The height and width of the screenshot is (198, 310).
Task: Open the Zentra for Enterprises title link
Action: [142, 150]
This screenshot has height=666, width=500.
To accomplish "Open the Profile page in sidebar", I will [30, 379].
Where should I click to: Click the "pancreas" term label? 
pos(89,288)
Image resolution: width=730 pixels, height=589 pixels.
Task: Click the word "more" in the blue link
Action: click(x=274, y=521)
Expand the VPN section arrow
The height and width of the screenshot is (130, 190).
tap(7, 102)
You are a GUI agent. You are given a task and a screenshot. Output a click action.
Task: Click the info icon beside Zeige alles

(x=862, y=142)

+---+

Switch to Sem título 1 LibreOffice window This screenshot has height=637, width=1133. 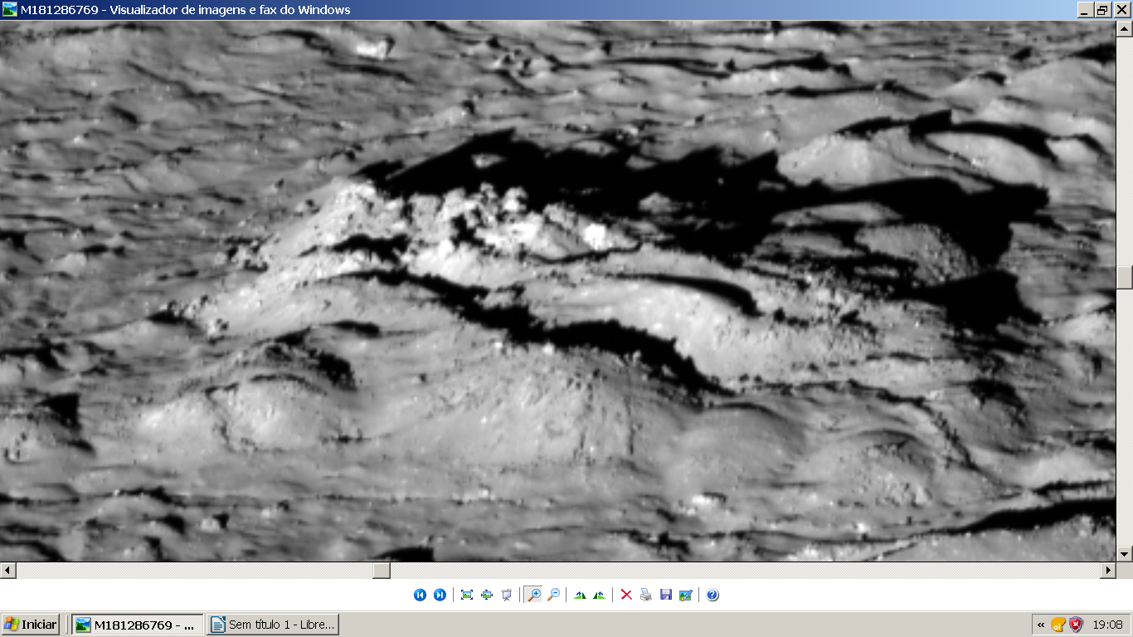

+---+

**WORK ORDER:** Starting with the line above that holds "This screenshot has height=666, width=500." and stopping with the line that holds "You are a GUI", reproduce each line exactly, omitting all other lines.

**PROBLEM SOLUTION:**
This screenshot has height=666, width=500.
To accomplish "Open the Profile page in sidebar", I will [30, 379].
Where should I click to: Click the "pancreas" term label? 
pos(89,288)
Image resolution: width=730 pixels, height=589 pixels.
Task: Click the word "more" in the blue link
Action: click(x=274, y=521)
Expand the VPN section arrow
The height and width of the screenshot is (130, 190).
tap(7, 102)
You are a GUI agent. You are given a task and a screenshot. Output a click action.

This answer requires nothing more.